QUOTED TEXT
┄┄┄┄┄┄┄┄┄┄

We start by extracting the large amount of high-quality training data necessary for training. With modern high-speed eye trackers we collect human game playing data and gaze data for various Atari games. We first train a deep neural network that can predict human gaze positions and visual attention (the gaze network). Second, we train another deep neural network–guided by visual attention information–to predict human actions (the policy network). Finally, we evaluate the imitation learning results in terms of both behavior matching accuracy and game playing performance.

2 Related Work

Modeling Visual Attention: Bottom-up vs. Top-Down. Previous work in computer vision has formalized visual attention modeling as a saliency prediction problem where saliency is derived from image statistics, such as intensity, color, and orientation in the classic Itti-Koch model [17]. In recent years, this approach has made tremendous progress due to large benchmark datasets and deep neural networks [5, 19, 21, 22, 25, 42]. Many saliency datasets collect human eye tracking data in a “free-viewing” manner due to their task-free nature [19].

┄┄┄┄┄┄┄┄┄┄

EXERCISE REQUIREMENTS
(a) Print the portion of the passage on gaze-guided imitation learning in Atari games starting at "2 Related Work" and ending at "their task-free nature [19].".
(b) Proceed with the passage on gaze-guided imitation learning in Atari games, picking up after its last sentence.
The listing has no connection to the passage on gaze-guided imitation learning in Atari games.

┄┄┄┄┄┄┄┄┄┄

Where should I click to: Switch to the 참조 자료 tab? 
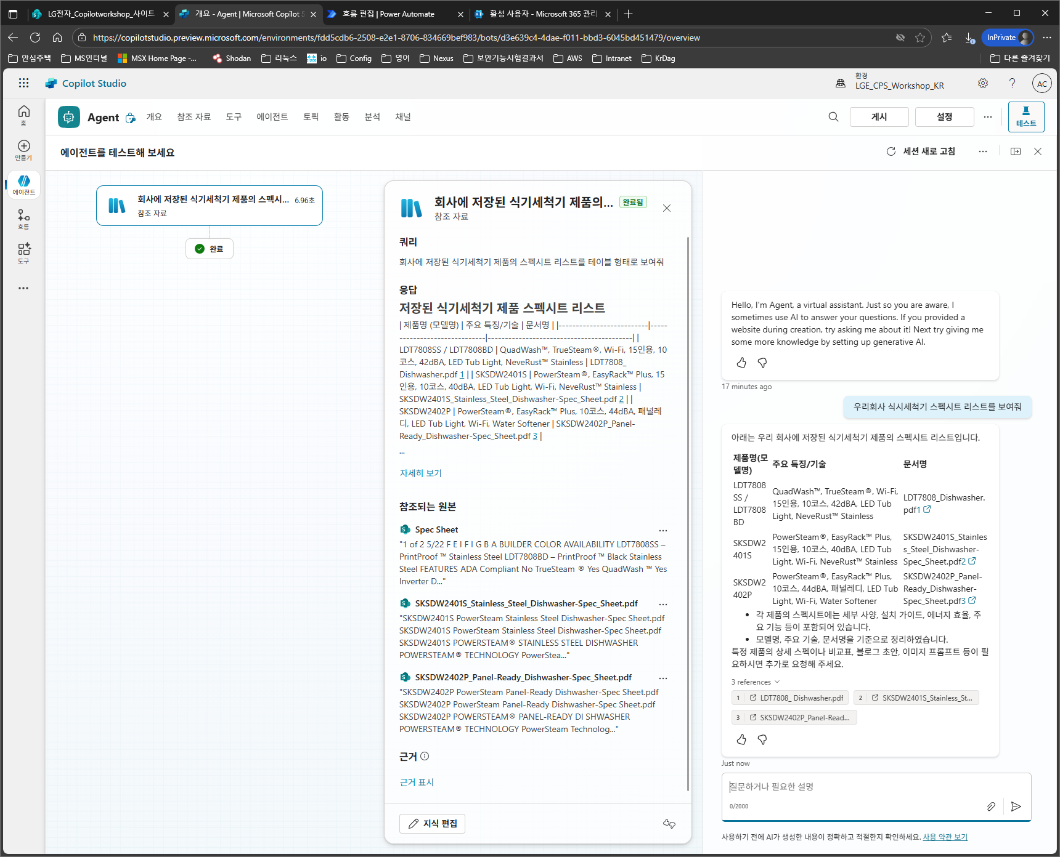click(x=194, y=117)
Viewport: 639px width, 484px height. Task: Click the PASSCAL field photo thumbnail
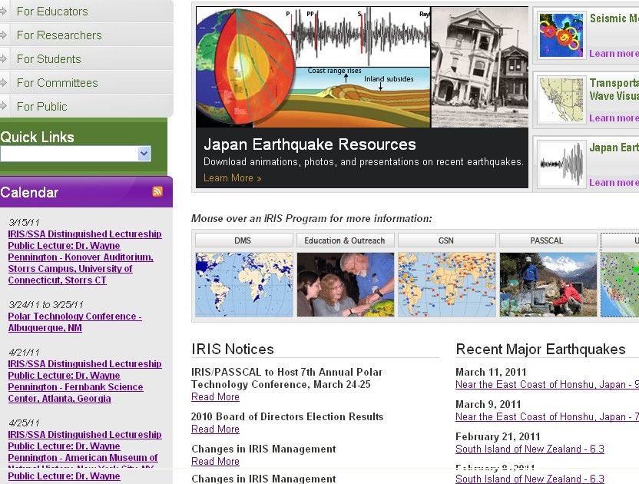[x=548, y=284]
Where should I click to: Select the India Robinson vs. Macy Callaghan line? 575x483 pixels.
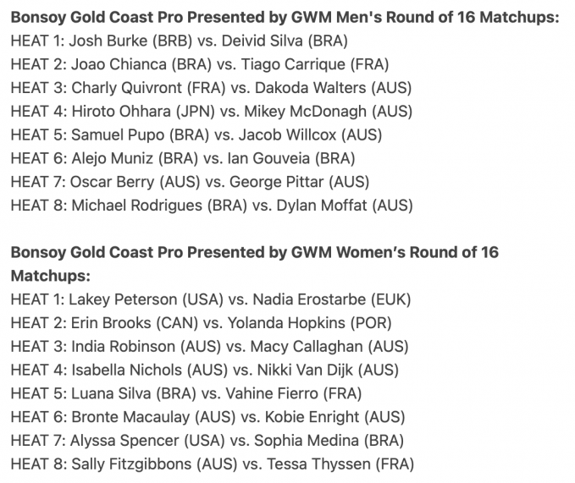(x=210, y=347)
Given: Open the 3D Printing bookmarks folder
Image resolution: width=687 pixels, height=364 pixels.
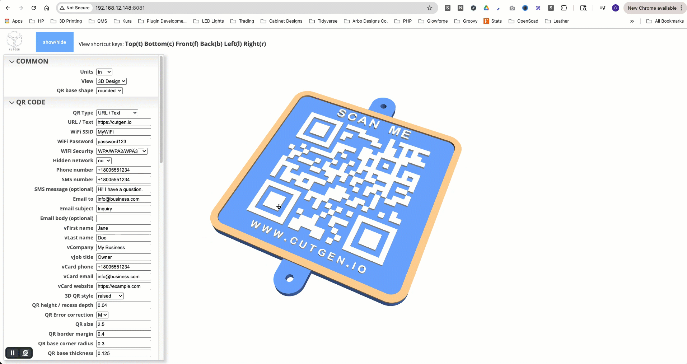Looking at the screenshot, I should click(66, 21).
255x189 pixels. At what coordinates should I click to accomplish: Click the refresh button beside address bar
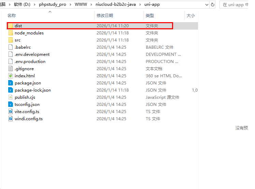tap(213, 5)
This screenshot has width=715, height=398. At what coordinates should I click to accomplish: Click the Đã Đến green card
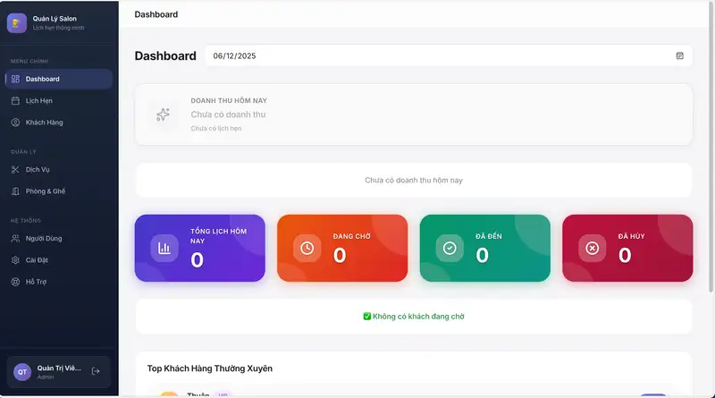point(484,248)
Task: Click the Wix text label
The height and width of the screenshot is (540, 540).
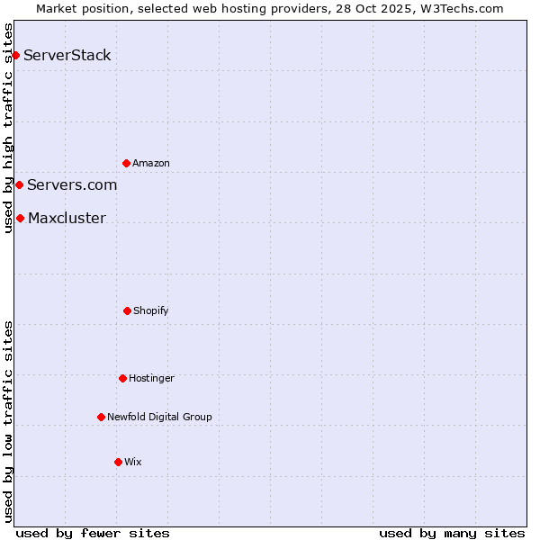Action: pyautogui.click(x=133, y=462)
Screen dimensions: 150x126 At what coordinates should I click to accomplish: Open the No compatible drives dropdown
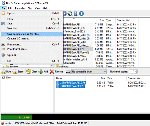point(89,72)
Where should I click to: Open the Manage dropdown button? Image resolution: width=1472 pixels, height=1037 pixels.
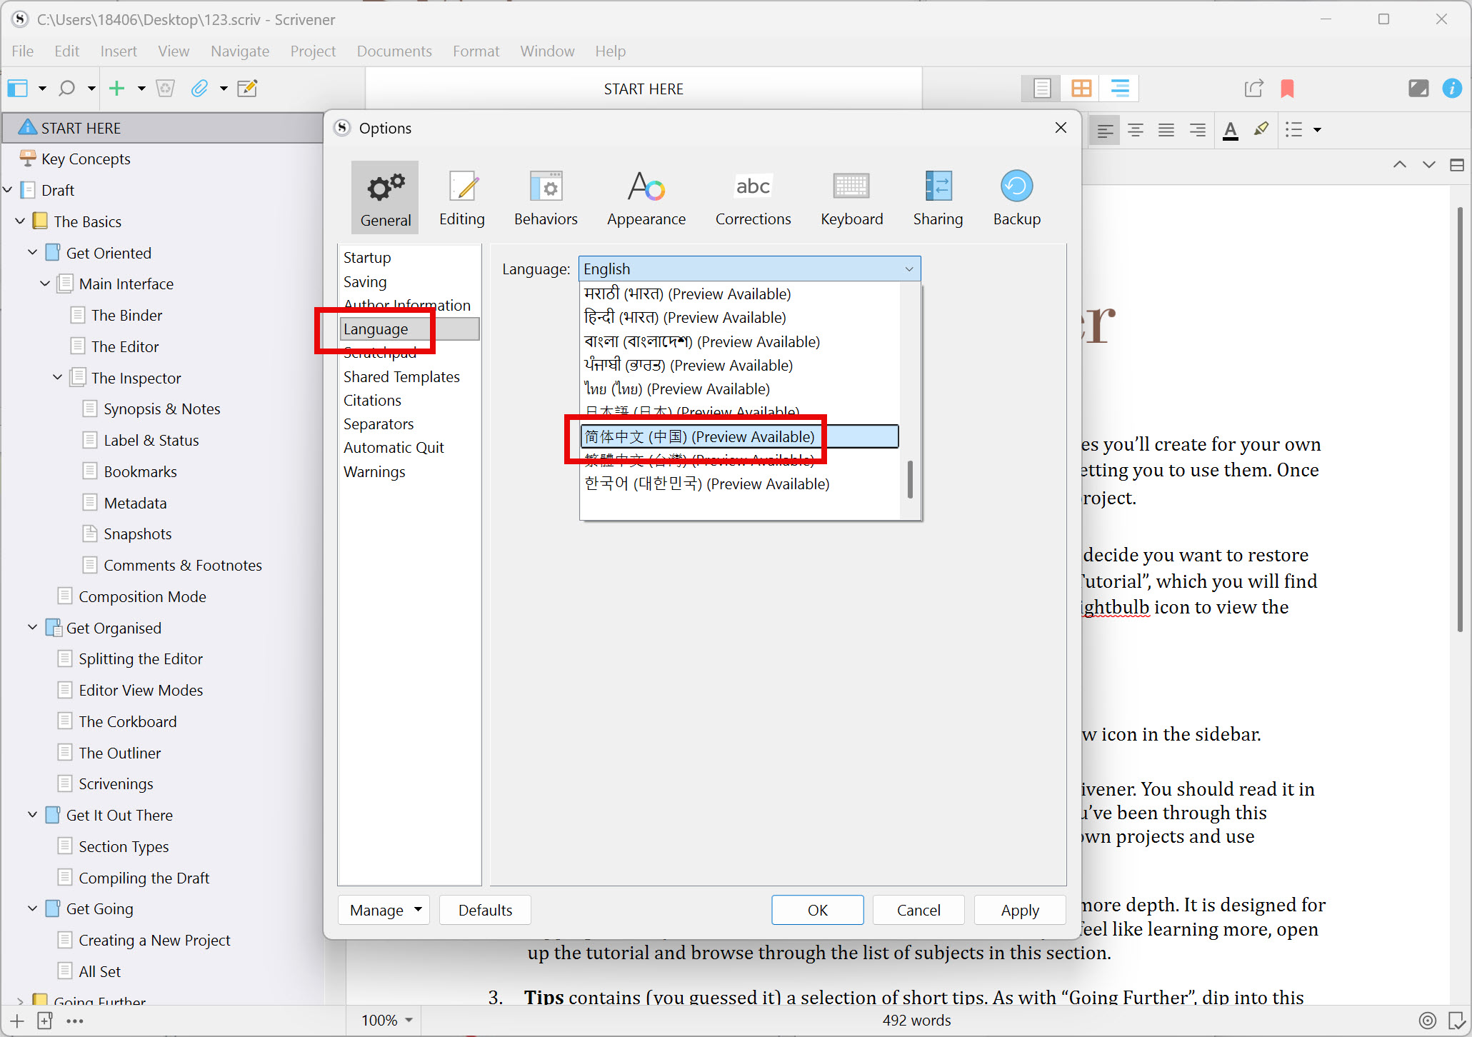click(x=384, y=910)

┄┄┄┄┄┄┄┄┄┄

THE RESPONSES
(a)
2 Related Work

Modeling Visual Attention: Bottom-up vs. Top-Down. Previous work in computer vision has formalized visual attention modeling as a saliency prediction problem where saliency is derived from image statistics, such as intensity, color, and orientation in the classic Itti-Koch model [17]. In recent years, this approach has made tremendous progress due to large benchmark datasets and deep neural networks [5, 19, 21, 22, 25, 42]. Many saliency datasets collect human eye tracking data in a “free-viewing” manner due to their task-free nature [19].

(b)
In contrast to this approach, top-down models emphasizes the effects of task-dependent variables on visual attention [2, 12, 33, 39]. [36] have shown that varying task instructions drastically alters the gaze distributions on different categories of objects (e.g., task-irrelevant objects are ignored even though they are salient from a bottom-up perspective). [20] has shown that in an urban driving environment, attention shifts can be accurately predicted by changing both the relative reward of different tasks and the level of uncertainty in the state estimation. The top-down attention model is hence closely related to reinforcement learning since they both concern visual state features that matter the most for acquiring the reward [12, 23].

Regardless of their approaches, these works argue that there is much valuable information encoded in gaze behaviors. It should be said that the two approaches are not mutually exclusive, since attention is modulated in both saliency-driven and volition-controlled manners [17]. As mentioned before, deep neural networks have been a standard approach to predict bottom-up saliency. In contrast, top-down gaze models often rely on manually defined task variables. Our approach seeks to combine these approaches and use the representation learning power of deep networks to extract task-relevant visual features, given task-driven gaze data. A recent work that also takes this approach is [31], where they predict human gaze while driving from raw images using a multi-channel deep network.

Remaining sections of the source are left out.